··· Page ···

Grants:IEG/StrepHit: Wikidata Statements Validation via References/Midpoint

From Meta, a Wikimedia project coordination wiki

Welcome to this project's midpoint report! This report shares progress and learnings from the Individual Engagement Grantee's first 3 months.


In a few short sentences or bullet points, give the main highlights of what happened with your project so far.

       Planned achievements, as per the project goals and timeline:
  1. Web Sources Development Corpus: 1.6 M items, 500 k documents (biographies), 53 reliable sources;
  2. Candidate Relations Set: 50 relations;
  3. Primary Sources Tool: increased development activity [1], 2 merged pull requests [2], [3].
       Bonus achievements, beyond the goals:
  1. Web Sources Corpus: +300 k (+150%) documents, +13 sources, compared to the expected size of the development corpus (cf. Work Package T1);
  2. Semi-structured Development Dataset: 100 k Wikidata statements.
       Codebase: 6.7 k lines of Python code, 311 commits, 10 open issues, 13 closed issues.

Methods and activities[edit]

Whiteboard with Yellow Stickers to Manage Consolidated and New Ideas Respectively

How have you setup your project, and what work has been completed so far?

··· Extracted information ···

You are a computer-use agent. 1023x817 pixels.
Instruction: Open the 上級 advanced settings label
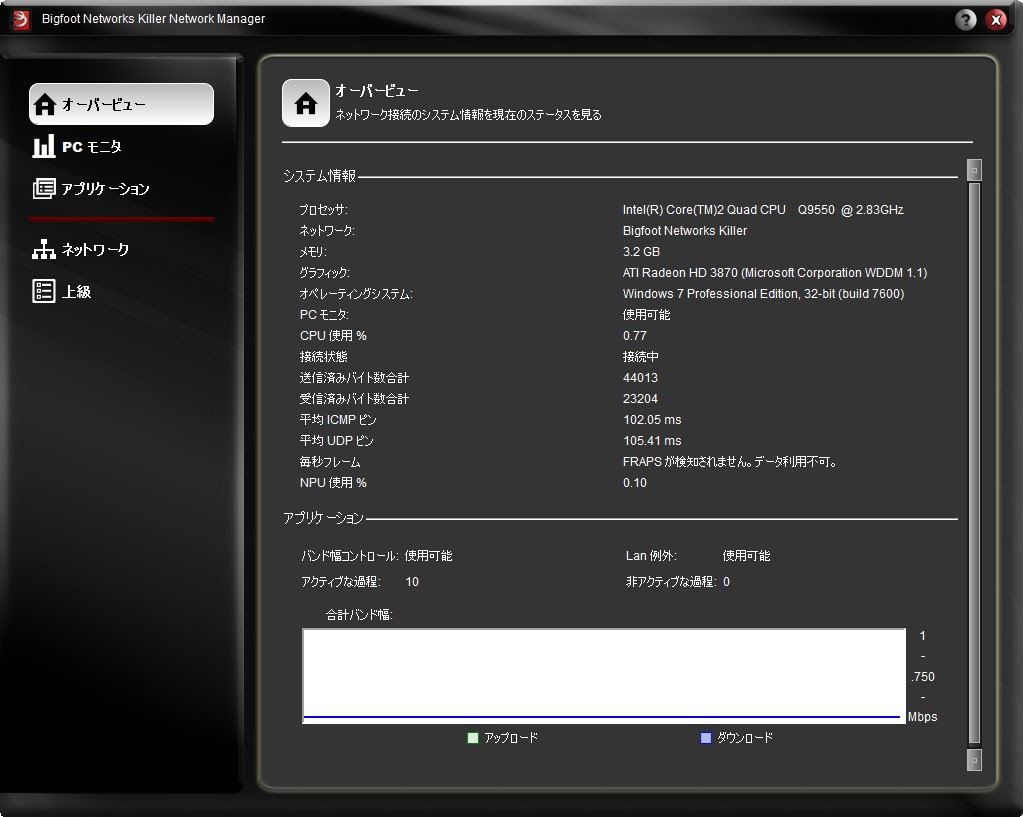(77, 292)
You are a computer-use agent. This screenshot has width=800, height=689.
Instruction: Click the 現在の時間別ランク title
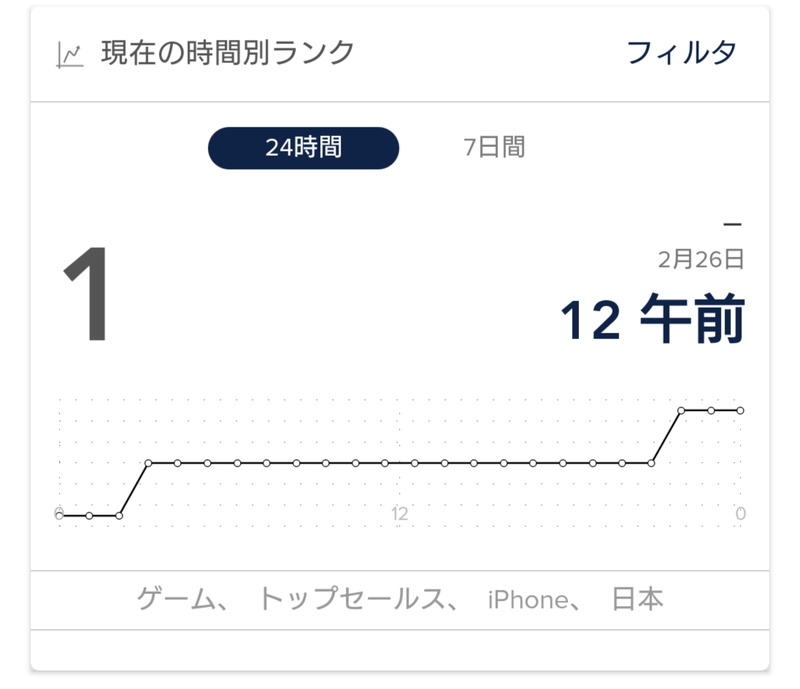pyautogui.click(x=227, y=53)
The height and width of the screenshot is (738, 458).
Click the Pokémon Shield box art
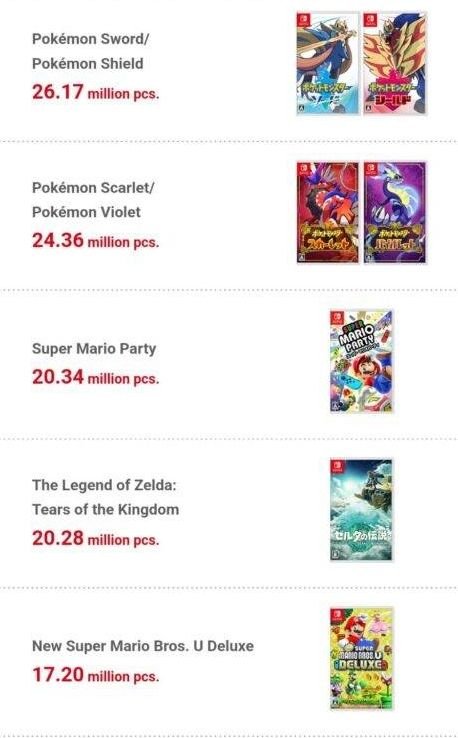[x=395, y=63]
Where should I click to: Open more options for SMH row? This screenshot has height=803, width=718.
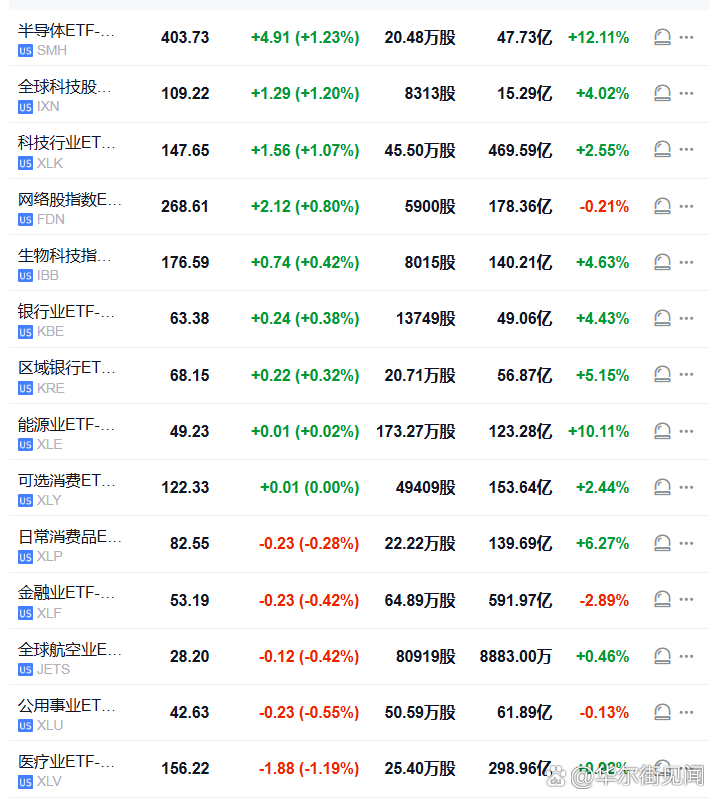[686, 37]
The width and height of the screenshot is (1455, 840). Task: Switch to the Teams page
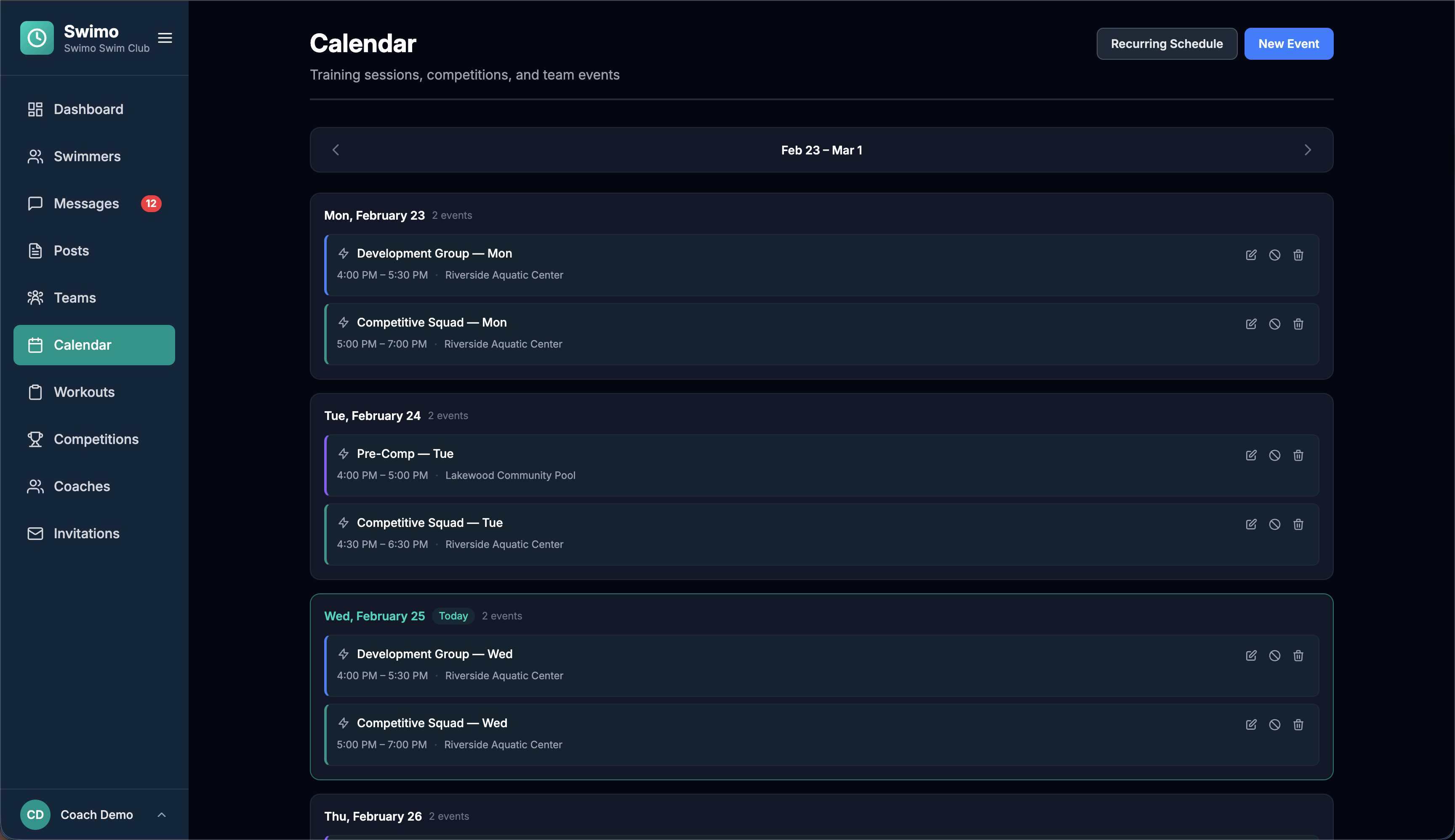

···

- _What the exercise asks_
Reproduce everything in the StrepHit midpoint report from "Planned achievements, as" down to "13 closed issues.", word for word. The entries have nothing to do with the StrepHit midpoint report.

- _Answer below_
Planned achievements, as per the project goals and timeline:
  1. Web Sources Development Corpus: 1.6 M items, 500 k documents (biographies), 53 reliable sources;
  2. Candidate Relations Set: 50 relations;
  3. Primary Sources Tool: increased development activity [1], 2 merged pull requests [2], [3].
       Bonus achievements, beyond the goals:
  1. Web Sources Corpus: +300 k (+150%) documents, +13 sources, compared to the expected size of the development corpus (cf. Work Package T1);
  2. Semi-structured Development Dataset: 100 k Wikidata statements.
       Codebase: 6.7 k lines of Python code, 311 commits, 10 open issues, 13 closed issues.